[Provided data — start]
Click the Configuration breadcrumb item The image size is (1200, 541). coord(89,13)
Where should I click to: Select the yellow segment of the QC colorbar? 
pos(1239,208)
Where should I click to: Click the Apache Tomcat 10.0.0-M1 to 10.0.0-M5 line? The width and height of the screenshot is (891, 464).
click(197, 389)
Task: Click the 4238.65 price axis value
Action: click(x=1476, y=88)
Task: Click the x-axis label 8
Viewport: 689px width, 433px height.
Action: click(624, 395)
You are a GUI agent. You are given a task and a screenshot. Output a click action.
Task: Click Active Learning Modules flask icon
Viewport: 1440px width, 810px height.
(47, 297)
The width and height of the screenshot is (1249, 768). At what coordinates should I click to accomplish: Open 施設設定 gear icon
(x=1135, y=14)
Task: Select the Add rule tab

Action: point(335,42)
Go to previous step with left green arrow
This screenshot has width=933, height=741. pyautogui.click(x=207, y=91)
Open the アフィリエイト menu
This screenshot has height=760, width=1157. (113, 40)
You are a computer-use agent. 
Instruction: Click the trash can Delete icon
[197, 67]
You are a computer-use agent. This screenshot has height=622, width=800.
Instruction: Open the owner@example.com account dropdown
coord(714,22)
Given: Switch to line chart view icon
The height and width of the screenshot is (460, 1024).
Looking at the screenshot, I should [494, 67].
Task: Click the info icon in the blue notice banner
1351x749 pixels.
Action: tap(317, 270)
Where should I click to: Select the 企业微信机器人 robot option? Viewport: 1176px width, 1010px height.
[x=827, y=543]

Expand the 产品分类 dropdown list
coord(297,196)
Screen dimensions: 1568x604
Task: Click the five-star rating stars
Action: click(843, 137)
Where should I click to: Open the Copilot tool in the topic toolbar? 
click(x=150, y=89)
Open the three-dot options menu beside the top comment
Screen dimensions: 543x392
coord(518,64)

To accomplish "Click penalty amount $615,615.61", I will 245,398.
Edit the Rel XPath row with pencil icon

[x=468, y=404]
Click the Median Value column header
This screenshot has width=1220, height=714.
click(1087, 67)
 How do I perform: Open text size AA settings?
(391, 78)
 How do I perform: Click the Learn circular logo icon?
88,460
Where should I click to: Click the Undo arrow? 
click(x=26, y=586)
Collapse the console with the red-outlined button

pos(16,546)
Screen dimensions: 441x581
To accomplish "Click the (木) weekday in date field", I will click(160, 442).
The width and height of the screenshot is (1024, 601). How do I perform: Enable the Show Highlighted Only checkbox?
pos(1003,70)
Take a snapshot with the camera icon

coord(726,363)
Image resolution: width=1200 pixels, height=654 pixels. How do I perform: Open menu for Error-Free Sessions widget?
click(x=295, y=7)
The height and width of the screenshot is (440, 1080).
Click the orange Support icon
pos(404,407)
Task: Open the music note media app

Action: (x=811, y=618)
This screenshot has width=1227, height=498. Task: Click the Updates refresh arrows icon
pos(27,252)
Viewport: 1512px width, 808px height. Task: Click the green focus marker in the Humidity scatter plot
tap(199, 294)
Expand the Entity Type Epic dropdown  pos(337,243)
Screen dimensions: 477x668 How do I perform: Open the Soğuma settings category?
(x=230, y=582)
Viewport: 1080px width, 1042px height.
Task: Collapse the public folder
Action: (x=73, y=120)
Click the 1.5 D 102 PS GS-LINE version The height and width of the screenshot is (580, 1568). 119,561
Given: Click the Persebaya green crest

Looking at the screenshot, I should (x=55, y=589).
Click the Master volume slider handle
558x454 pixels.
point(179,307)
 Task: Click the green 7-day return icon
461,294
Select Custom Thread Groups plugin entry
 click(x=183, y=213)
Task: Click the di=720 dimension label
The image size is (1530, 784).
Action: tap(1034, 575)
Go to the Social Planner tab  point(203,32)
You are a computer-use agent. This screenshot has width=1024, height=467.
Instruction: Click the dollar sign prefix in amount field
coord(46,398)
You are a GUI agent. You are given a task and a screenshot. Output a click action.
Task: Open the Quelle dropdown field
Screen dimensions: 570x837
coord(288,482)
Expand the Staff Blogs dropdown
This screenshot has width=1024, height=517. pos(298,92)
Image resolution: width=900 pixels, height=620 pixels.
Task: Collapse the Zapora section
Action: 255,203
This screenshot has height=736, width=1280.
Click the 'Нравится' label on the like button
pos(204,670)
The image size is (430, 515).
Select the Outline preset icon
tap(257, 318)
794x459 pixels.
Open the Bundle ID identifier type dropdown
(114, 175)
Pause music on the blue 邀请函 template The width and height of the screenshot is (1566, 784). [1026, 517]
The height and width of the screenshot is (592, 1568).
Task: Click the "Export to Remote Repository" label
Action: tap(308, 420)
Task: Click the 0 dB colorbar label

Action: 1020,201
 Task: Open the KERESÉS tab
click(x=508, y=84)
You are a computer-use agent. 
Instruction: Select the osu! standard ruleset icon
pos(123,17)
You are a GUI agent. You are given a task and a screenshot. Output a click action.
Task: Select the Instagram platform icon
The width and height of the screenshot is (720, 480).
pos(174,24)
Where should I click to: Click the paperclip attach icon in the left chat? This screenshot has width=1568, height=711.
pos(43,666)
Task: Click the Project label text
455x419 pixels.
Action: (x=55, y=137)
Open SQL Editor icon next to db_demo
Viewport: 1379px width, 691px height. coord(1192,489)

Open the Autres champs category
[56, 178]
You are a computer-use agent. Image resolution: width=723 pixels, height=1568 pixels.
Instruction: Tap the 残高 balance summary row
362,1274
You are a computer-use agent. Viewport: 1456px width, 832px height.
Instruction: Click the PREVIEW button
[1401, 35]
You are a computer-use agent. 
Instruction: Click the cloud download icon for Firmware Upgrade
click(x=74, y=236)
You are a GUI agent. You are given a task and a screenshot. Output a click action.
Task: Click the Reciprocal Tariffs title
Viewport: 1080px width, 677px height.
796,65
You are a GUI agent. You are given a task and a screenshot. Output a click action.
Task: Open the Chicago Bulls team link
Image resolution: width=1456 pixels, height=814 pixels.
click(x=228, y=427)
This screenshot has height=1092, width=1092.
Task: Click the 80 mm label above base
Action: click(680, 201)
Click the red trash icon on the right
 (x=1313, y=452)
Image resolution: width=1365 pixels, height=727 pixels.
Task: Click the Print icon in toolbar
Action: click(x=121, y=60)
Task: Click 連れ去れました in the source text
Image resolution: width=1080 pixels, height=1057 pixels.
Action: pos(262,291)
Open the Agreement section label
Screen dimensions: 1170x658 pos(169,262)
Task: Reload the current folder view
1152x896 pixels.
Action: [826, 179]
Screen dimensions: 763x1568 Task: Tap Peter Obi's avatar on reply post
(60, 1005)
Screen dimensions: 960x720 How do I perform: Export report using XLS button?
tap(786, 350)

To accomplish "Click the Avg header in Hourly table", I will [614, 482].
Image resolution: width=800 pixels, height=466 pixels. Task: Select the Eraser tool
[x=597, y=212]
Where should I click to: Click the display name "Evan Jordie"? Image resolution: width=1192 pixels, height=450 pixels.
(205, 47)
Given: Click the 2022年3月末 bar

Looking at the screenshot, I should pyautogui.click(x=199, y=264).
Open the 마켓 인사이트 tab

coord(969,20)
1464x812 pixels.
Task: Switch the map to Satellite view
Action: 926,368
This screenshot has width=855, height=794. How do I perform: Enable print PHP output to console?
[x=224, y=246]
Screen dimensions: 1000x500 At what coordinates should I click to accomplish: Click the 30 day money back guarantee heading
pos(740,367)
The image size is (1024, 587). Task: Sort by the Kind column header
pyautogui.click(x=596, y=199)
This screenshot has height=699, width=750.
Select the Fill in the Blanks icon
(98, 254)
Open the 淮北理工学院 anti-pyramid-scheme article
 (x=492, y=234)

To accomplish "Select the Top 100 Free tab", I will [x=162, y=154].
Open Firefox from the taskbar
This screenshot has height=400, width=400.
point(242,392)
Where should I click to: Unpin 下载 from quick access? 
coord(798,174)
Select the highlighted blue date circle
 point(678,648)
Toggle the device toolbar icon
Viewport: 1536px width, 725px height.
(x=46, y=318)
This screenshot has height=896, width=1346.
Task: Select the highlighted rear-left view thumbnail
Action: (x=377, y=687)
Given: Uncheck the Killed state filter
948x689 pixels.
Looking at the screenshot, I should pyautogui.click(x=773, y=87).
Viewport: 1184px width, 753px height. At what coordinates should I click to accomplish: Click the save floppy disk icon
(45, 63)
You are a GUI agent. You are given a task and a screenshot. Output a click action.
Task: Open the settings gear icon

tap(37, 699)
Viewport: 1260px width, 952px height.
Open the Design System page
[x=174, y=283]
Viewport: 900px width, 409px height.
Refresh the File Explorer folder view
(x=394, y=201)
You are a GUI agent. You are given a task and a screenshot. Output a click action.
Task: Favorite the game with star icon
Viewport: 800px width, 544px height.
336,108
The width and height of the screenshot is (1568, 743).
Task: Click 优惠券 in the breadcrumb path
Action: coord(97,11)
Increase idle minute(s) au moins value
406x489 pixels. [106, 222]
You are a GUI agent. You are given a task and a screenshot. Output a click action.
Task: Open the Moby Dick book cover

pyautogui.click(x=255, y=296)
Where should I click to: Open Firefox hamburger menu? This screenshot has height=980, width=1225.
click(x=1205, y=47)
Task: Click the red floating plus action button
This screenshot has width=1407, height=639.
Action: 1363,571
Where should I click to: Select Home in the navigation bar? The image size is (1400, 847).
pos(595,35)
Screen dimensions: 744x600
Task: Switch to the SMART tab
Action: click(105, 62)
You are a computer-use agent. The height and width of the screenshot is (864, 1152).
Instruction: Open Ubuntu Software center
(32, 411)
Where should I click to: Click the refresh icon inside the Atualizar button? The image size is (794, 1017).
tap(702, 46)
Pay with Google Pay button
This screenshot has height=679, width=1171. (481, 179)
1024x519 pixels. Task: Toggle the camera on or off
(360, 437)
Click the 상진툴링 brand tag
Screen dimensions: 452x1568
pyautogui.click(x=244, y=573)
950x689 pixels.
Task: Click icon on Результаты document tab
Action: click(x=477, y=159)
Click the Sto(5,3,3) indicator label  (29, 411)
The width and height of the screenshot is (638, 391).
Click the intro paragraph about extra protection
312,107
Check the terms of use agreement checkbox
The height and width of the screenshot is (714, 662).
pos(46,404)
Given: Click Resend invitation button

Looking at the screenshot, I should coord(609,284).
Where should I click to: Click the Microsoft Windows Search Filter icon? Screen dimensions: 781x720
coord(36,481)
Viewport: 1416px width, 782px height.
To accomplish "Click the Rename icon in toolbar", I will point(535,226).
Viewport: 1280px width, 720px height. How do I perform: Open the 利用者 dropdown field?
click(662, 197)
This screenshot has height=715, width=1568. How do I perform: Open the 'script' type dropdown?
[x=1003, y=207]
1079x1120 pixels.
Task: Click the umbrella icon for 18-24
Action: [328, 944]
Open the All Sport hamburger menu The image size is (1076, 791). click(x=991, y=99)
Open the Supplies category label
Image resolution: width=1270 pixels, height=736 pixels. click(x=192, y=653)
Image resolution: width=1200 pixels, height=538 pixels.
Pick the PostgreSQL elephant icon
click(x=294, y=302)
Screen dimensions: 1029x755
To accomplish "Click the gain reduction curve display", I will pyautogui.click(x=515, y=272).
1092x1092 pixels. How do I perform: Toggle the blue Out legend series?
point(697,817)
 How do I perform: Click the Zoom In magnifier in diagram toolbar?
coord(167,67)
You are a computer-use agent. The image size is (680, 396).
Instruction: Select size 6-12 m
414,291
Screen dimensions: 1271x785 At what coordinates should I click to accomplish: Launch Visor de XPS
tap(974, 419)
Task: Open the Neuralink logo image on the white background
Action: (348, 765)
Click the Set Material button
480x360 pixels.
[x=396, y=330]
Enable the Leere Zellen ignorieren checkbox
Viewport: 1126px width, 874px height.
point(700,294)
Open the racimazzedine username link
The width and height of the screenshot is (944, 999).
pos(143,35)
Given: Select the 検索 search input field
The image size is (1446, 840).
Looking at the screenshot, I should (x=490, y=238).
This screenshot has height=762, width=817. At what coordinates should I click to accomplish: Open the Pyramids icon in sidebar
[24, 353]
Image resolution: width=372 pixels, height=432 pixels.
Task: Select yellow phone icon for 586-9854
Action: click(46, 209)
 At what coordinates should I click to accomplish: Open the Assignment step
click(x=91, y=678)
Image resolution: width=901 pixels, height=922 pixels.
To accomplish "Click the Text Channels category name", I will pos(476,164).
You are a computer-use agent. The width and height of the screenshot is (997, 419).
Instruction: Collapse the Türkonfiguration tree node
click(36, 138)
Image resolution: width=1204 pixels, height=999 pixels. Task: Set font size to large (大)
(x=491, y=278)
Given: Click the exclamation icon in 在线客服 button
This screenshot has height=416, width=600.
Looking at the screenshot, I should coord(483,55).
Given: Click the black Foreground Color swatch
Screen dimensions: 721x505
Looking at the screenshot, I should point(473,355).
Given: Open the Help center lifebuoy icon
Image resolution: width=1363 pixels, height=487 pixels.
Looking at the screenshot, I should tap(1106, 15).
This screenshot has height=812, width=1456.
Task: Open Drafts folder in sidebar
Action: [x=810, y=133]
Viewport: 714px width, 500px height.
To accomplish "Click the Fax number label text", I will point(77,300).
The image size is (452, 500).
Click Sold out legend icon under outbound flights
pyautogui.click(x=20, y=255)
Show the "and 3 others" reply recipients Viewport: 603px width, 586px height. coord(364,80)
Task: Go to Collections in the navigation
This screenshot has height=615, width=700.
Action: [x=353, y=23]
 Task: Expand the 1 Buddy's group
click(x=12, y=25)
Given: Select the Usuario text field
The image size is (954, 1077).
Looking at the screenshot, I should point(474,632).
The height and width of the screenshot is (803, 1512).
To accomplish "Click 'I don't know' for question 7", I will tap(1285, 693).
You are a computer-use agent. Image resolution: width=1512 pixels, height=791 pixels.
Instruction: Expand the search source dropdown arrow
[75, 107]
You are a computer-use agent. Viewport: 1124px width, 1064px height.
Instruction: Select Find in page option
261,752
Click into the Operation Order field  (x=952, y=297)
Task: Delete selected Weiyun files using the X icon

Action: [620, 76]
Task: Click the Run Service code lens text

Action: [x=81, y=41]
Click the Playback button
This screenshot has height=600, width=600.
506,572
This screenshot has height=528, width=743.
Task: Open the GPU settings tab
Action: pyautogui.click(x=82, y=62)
[Provided data — finish]
● **Aim of the task**:
Within the data, tally each line containing the string "computer". Answer with the number by itself.

● **Response area**:
12